Over four days, our 20 plus speakers – philosophers and theologians, historians and writers, believers and non-believers – will consider what it means to be religious, and what role the voice of faith may legitimately have in the conversations of citizens in a multicultural, democratic state and the community of nations.
Across Saturday, three keynote lectures from distinguished international guests each consider the challenges posed by – and to – faith in the building of modern communities. Following the three lectures, all three keynote speakers will be in discussion with each other, exchanging and challenging one another’s views.
To launch the day’s talks, one of Britain’s most eloquent advocates of multiculturalism, Tariq Modood, will explore the links between religious belief and a multicultural society. Appealing to the idea of a ‘multiculturalism of hope’, Modood brings his expertise in ethnic minorities, and UK Muslim communities in particular, to bear. In the Guardian he wrote, ‘Respect for religion and moderate secularism are kindred spirits and are sources of hope for a multiculturalism that gives status to religious, as to other, communities’.
■ ■ ■
> _TASK DIRECTIONS_
Copy the passage on the faith talks from "To launch the" to "to other, communities’.", changing every "multiculturalism" to "pluralism". Rely only on the text above to do these tasks.

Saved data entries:
■ ■ ■
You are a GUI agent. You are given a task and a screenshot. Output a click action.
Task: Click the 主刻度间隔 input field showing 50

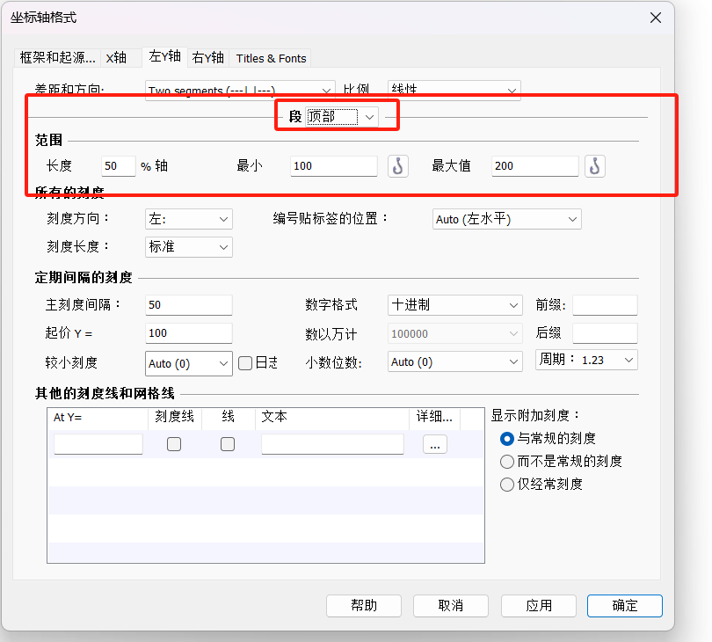pyautogui.click(x=188, y=305)
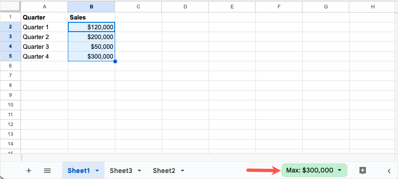Click the Quarter 3 cell
Image resolution: width=398 pixels, height=179 pixels.
45,46
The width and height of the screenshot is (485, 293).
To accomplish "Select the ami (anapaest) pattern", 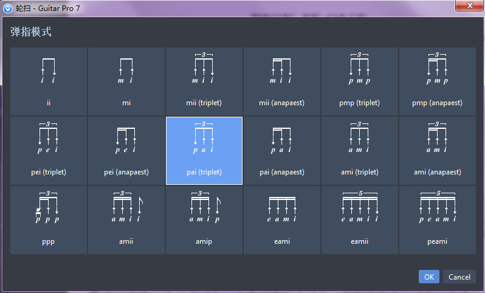I will [438, 150].
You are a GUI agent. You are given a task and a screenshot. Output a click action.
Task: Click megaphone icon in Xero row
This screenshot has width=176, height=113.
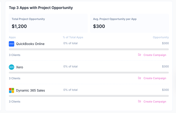pos(139,78)
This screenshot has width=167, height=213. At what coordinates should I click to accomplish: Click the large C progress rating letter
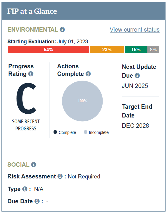coord(26,98)
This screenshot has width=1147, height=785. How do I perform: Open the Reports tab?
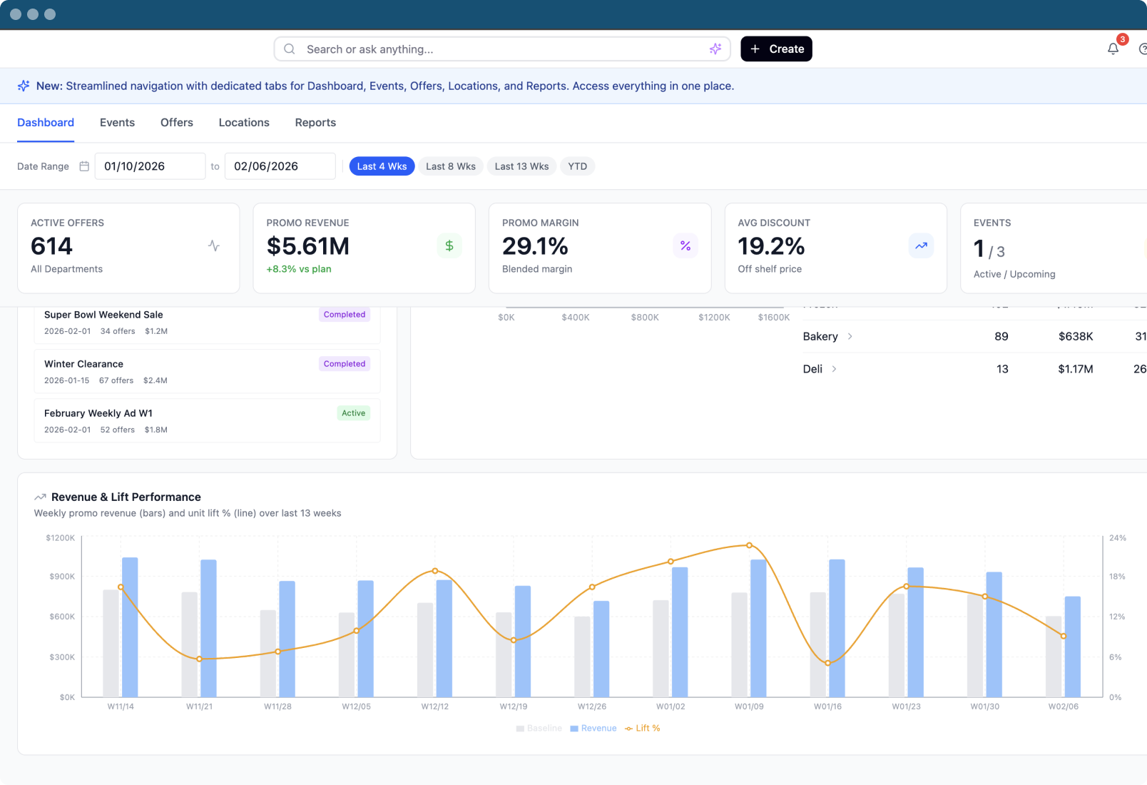pyautogui.click(x=315, y=123)
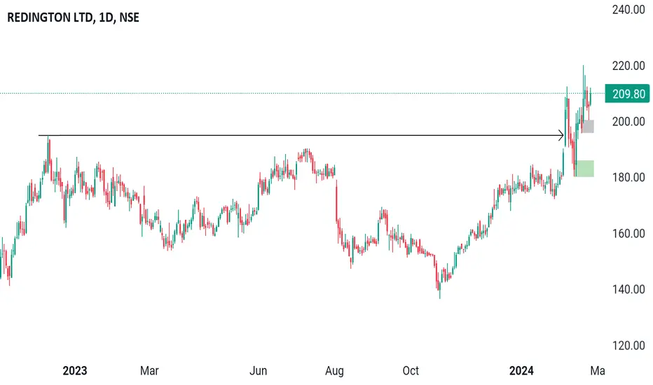653x385 pixels.
Task: Select the horizontal black resistance line
Action: tap(301, 135)
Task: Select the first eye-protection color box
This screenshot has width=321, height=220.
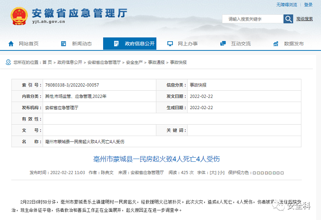Action: click(x=254, y=173)
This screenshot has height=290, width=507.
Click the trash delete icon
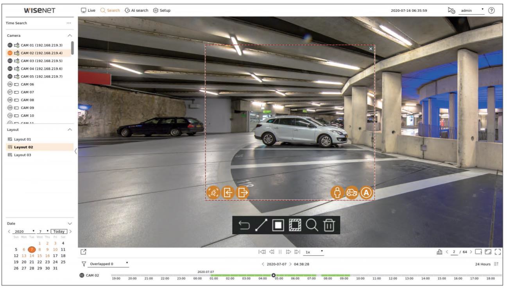point(330,225)
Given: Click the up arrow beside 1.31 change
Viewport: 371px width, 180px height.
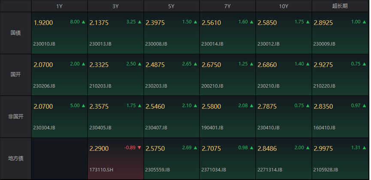Looking at the screenshot, I should click(363, 147).
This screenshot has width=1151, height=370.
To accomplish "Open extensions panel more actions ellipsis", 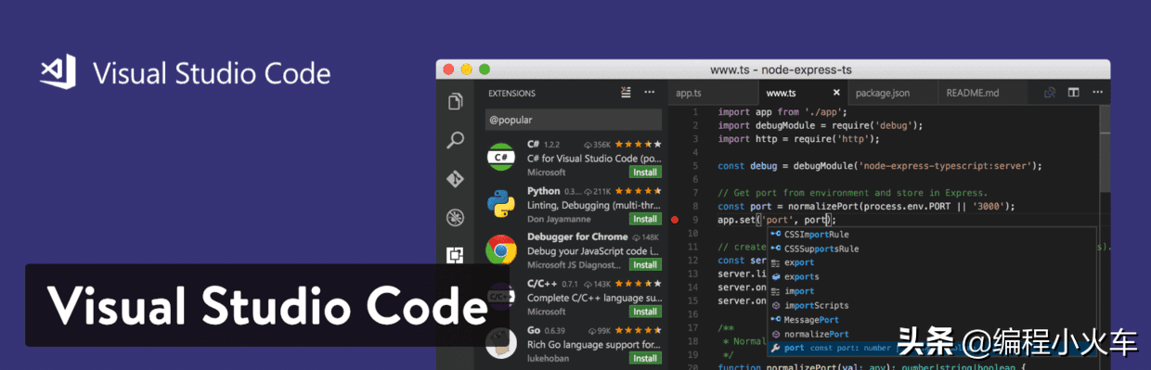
■ ■ ■
> _FULL SOLUTION_
To launch the day’s talks, one of Britain’s most eloquent advocates of pluralism, Tariq Modood, will explore the links between religious belief and a multicultural society. Appealing to the idea of a ‘pluralism of hope’, Modood brings his expertise in ethnic minorities, and UK Muslim communities in particular, to bear. In the Guardian he wrote, ‘Respect for religion and moderate secularism are kindred spirits and are sources of hope for a pluralism that gives status to religious, as to other, communities’.